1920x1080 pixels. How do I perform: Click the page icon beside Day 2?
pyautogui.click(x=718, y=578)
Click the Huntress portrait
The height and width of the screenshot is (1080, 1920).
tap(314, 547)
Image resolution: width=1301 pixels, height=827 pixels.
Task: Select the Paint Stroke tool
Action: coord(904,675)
+ + + +
What you have to do →
Would you reproduce the material above in full, exactly as given?

Answer box →
1920x1080 pixels. How do I perform: Click the page icon beside Day 2?
pyautogui.click(x=718, y=578)
Click the Huntress portrait
The height and width of the screenshot is (1080, 1920).
tap(314, 547)
Image resolution: width=1301 pixels, height=827 pixels.
Task: Select the Paint Stroke tool
Action: coord(904,675)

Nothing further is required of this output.